In order to improve this, three teams of chemists and chemical engineers have made a nearly defect-free LB film, thus increasing the application possibilities of LB films. Results of their research are reported in the Aug. 17 issue of the journal Science.

"This is a huge improvement," says Paul S. Cremer, a Texas A&M chemist and leader of one of the teams. "We have substantially reduced the number of defects in our LB layer, pointing a pathway as to how we might start thinking about sensor devices, electrical switches and non-linear optics materials."

An LB film consists of a single layer or many layers of organic material, each layer being one-molecule thick, deposited on a solid or liquid substrate. The film created by these scientists is made of one layer of steric acid molecules.

"Each molecule has the shape of an upside down lollipop," Cremer says. "The head represents the carboxylic acid and the long chain represents the tail."

The most striking feature of these molecules is that they are amphiphilic: the head is water-soluble whereas the tail is water-insoluble.

"These molecules love water on one side and hate water on the other side," Cremer says, "but the two sides are bound, they cannot come apart."

Ideally, the molecules sit in a perfect lattice next to each other throughout the whole layer. In reality - at least until this recent discovery - the molecules tended to cluster here and there, making one or more layers, and leaving holes in between the clusters.

Over the past couple of years, the three groups led respectively by Joseph A. Zasadzinski, professor of chemical engineering at the University of California, Santa Barbara, Daniel K. Schwartz, associate professor of chemical engineering at the University of Colorado, Boulder, and Cremer at Texas A&M have been trying to make a highly regular layer of steric acid molecules with the least number of detects as possible. The work began with Zasadzinski's idea of using more basic (non-acid) solutions.

"If you try to make these films in an acid solution, you get many more detects," Cremer says. "But if you use a basic solution, the carboxylic acid of every molecule loses a proton. That leaves a negative charge at the base of each molecule.

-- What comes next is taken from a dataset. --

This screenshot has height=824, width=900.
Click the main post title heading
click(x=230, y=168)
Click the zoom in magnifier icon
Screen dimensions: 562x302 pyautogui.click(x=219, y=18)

Then if you bring in a cadmium ion, which is doubly positively charged, in between the molecules, it sticks there, locking the molecules in place."

Acting like glue, cadmium ions stick the bases of each molecule with its neighbor. The molecules cannot escape from each other nor can they jump onto each other to form more layers.

"We are locking the lollipop heads together," Cremer says, "so we can have only one layer all the way along the surface without big holes or the wrong number of layers in some places on the surface."

Cremer notes that scientists could have predicted such result many years ago, but they would not have had the techniques to prove it. They would also had to have the right basic (non-acid) solution, to consider an LB film made of steric acids, and to choose cadmium as the "stiffening" agent. (Calcium and magnesium, for example, are also doubly charged, he notes, but they do not have quite the right properties.)

Cremer adds that though this achievement is unprecedented, it is only one way to make a nearly-defect free LB layer.

"Our LB film is the best ordered among all other known LB films," he says, "but this is one way of doing it. We have not solved all the problems yet."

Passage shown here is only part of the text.